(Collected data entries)
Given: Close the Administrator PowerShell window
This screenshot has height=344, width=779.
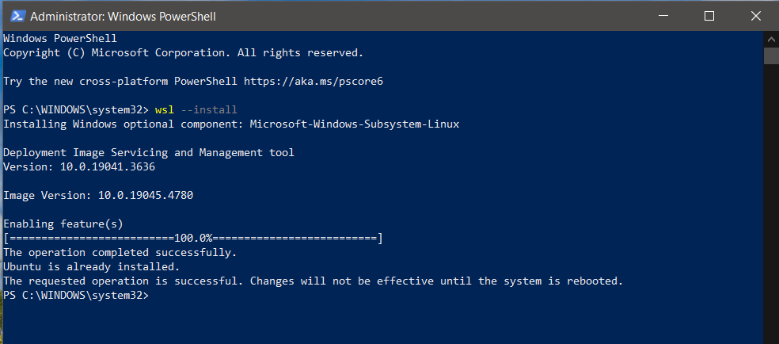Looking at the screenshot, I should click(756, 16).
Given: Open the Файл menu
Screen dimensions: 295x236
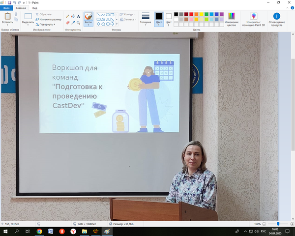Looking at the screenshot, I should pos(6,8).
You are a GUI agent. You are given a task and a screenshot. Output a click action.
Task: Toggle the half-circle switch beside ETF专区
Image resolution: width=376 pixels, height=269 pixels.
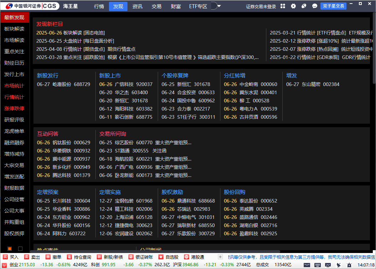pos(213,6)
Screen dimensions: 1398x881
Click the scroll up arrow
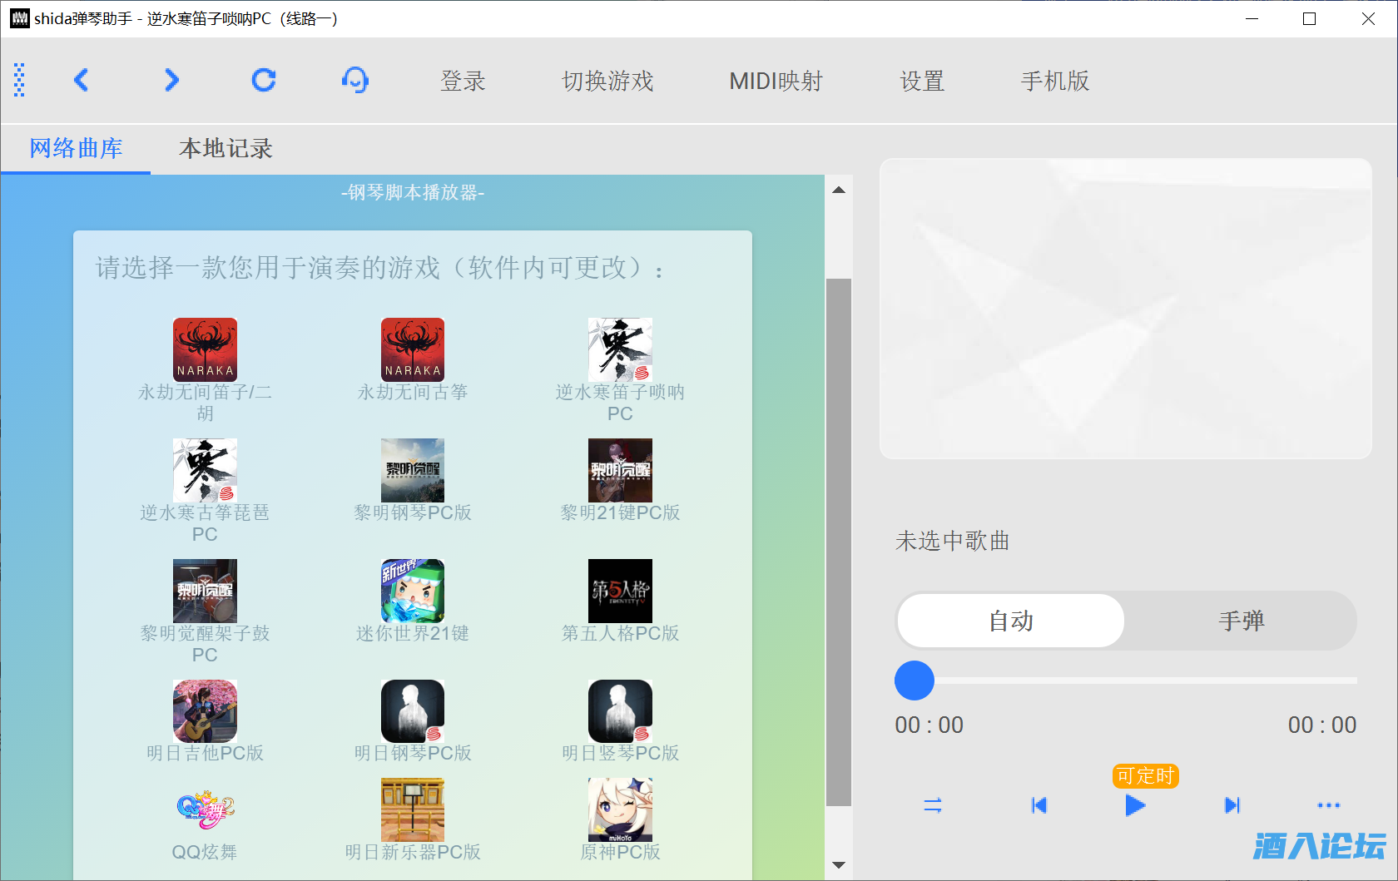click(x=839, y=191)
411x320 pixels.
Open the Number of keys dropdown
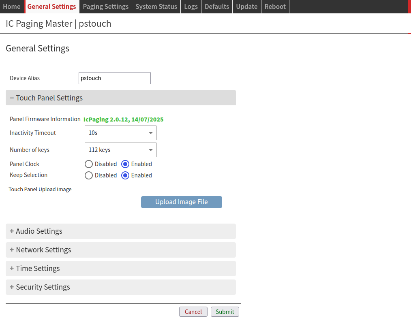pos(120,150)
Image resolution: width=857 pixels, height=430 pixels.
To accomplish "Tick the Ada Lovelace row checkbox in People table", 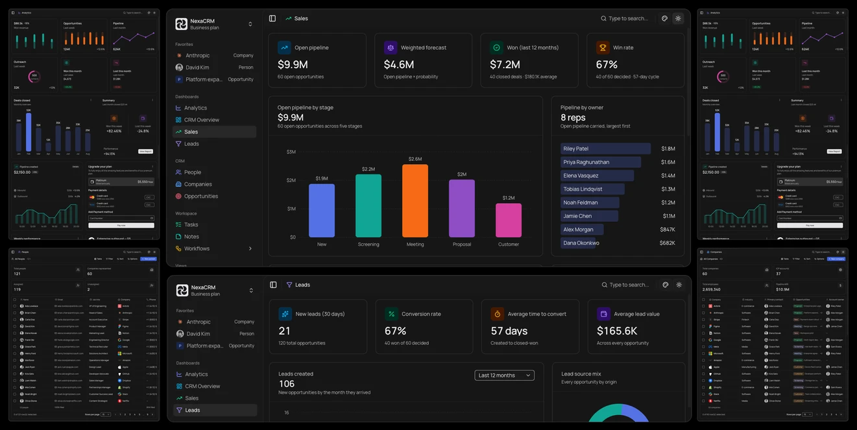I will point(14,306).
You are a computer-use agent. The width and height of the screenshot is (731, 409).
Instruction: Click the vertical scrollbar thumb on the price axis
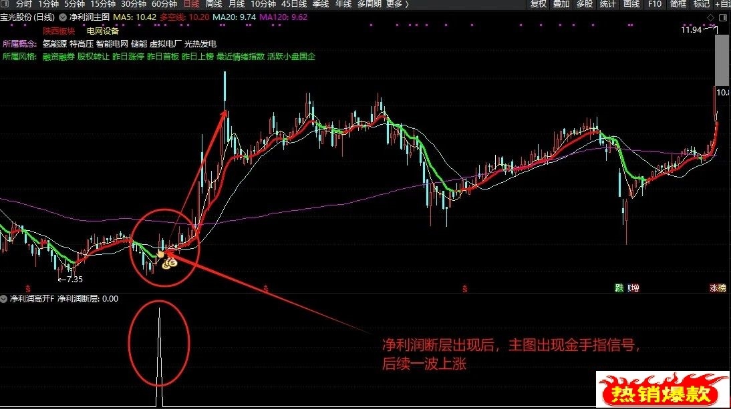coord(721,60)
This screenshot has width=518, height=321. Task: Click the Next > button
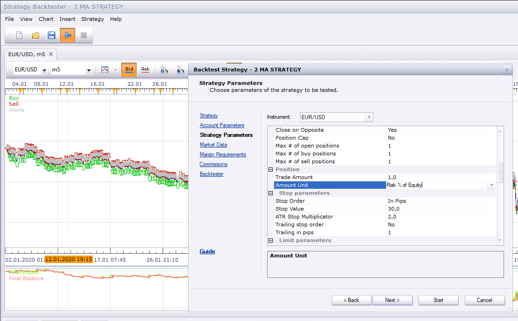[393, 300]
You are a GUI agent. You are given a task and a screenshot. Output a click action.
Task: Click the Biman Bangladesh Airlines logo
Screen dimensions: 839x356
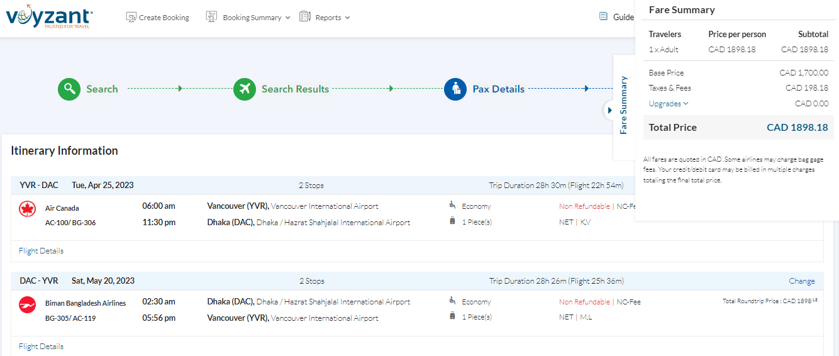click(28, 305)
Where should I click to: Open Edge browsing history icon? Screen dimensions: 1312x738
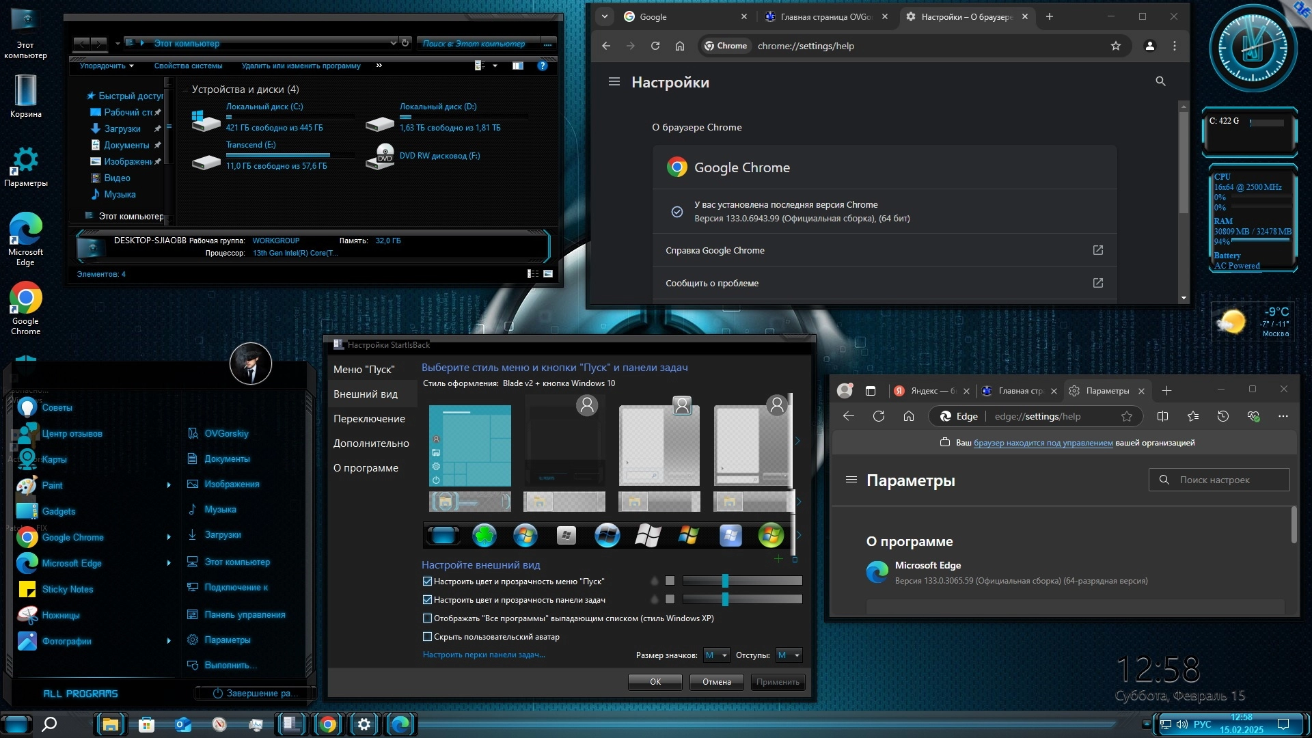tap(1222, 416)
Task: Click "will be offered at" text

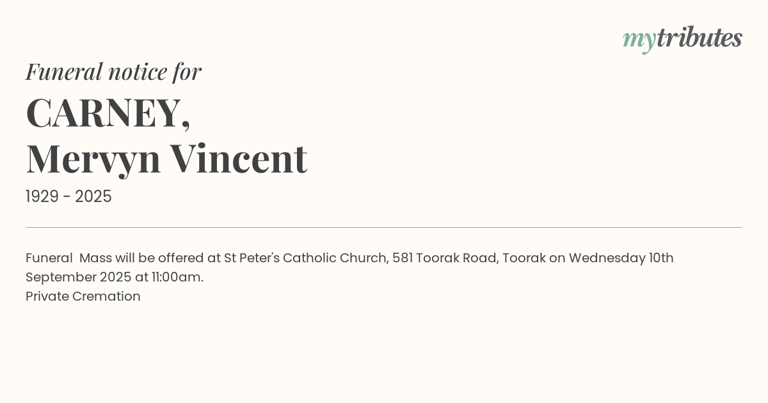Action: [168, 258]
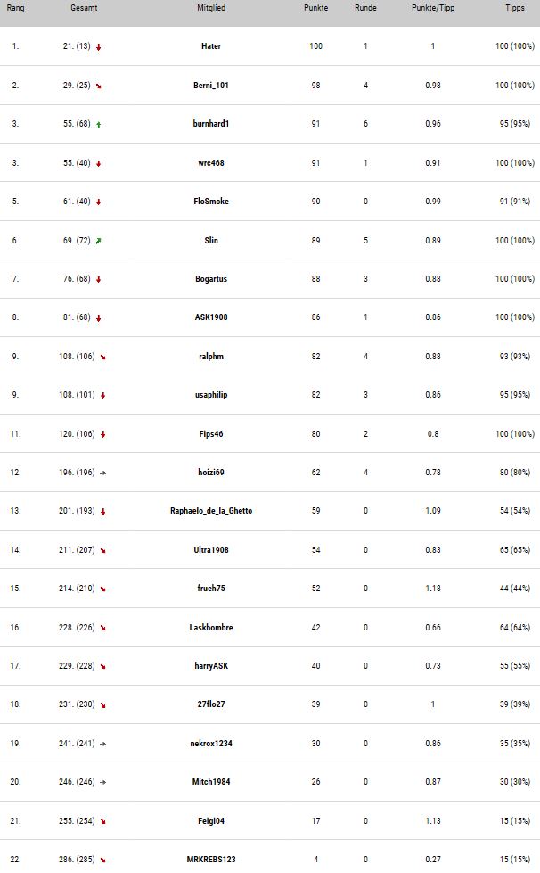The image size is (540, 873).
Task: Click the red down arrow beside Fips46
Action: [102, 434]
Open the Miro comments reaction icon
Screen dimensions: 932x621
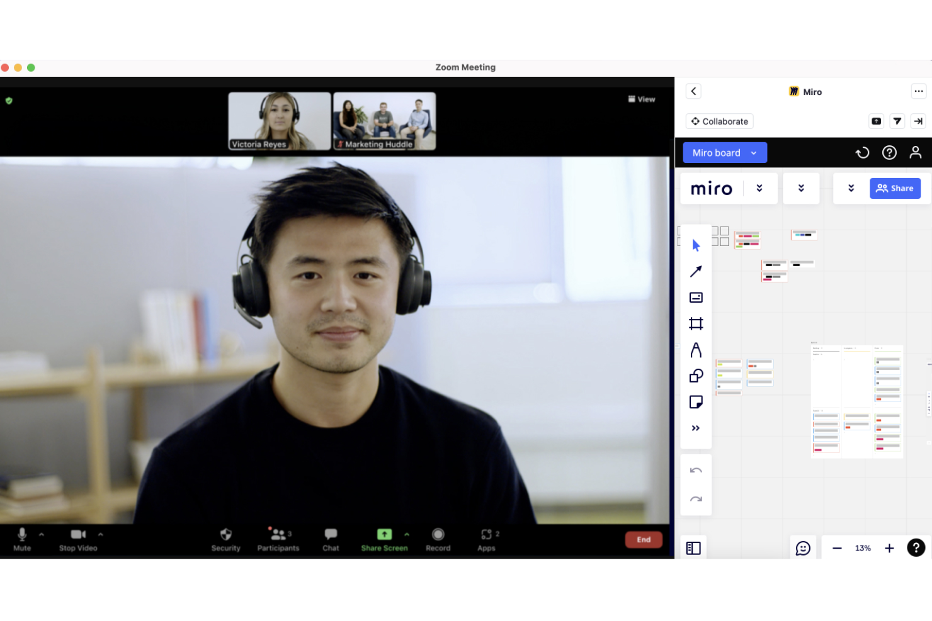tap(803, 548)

» **Written instruction**: Reproduce the material word for word from its first line down to the line containing "Looking at the screenshot, I should pos(6,8).", including both ends. Leave the pictures out of your answer.

» **Task response**:
Given: Close the Administrator PowerShell window
This screenshot has height=344, width=779.
Looking at the screenshot, I should click(756, 16).
Given: Open the Файл menu
Screen dimensions: 295x236
Looking at the screenshot, I should pos(6,8).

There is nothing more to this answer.